1754. Phil. Trans., XLVIII. 664. The difference in colour of these compositions was much less conspicuous on the touchstone.
1812. J. Smyth, Pract. of Customs (1821), 262. Touchstone is the Basaltes, a heavy hard stone, of a very fine texture, of a deep glossy black, resembling that of polished steel.
1908. H. B. Morse, Trade Chinese Emp., 149. A silver commercially pure, as shown by the crude methods of the touchstone.
b. fig. That which serves to test or try the genuineness or value of anything; a test, criterion.
a. 1533. Frith, Another Bk. agst. Rastell (1829), 216. Lay them to the touchstone, and try them with Gods word.
1535. Coverdale, Ecclus. vi. 21. Vnto soch she is as it were a twichstone, & he casteth her from him in all the haist.
1677. Govt. Venice, 106. Therefore it is that Venice is called the School and Touchstone of Embassadors.
a. 1720. Sheffield (Dk. Buckhm.), Wks. (1753), II. 207. Time in all matters of writing, is the only true touchstone of merit.
1822. Hazlitt, Table-t., I. xi. 253. Well-digested schemes will stand the touchstone of experience.
1871. Blackie, Four Phases, i. 42. The touchstone to distinguish the true man from the false pretender.
2. Applied to other stones of similar texture and color, as black marble or basalt. (Cf. TOUCH sb. 6.)
14813. Acc. Exch. K. R., Bd. 496. No. 26 (MS.). Ultra lv dolijs lapidum de Cane, et xxxiij doliis de Touchstone.
1509. Hawes, Past. Pleas., xxxv. (Percy Soc.), 184. Into the castell of olde foundacion, Walled about with the blacke touche stone.
1584. in Willis & Clark, Cambridge (1886), I. 294. The pece of tutch stone wch my Ladye Bacon hath gyven vnto this woorke.
1607. Topsell, Four-f. Beasts (1658), 377. Upon the steps of the Capitol of Rome, there were two Lions of black Marble touch-stone.
a. 1647. Habington, Surv. Worc., in Worcs. Hist. Soc.
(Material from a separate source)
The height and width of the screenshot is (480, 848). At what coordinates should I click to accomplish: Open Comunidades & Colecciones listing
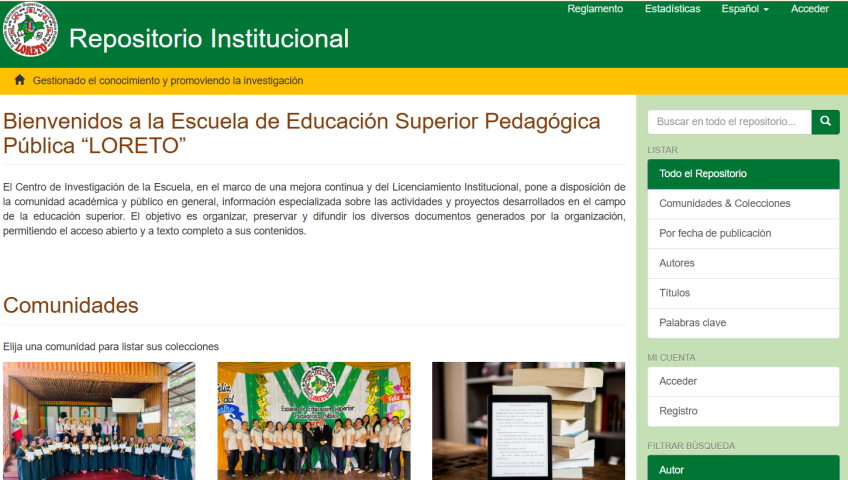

Proc., I. 102. All wrytten in Tuchstone with letters of goulde.
1670. Pettus, Fodinæ Reg., 1. If common Stones onely are found (as Marble, Touchstone, Freestone, etc.) we call them Quarries, and not Mines.
1845. Parker, Gloss. Archit., Touch-stone [is] a name sometimes applied to compact dark-coloured stones, such as Purbeck and Petworth marble frequently used for fine work in Gothic architecture.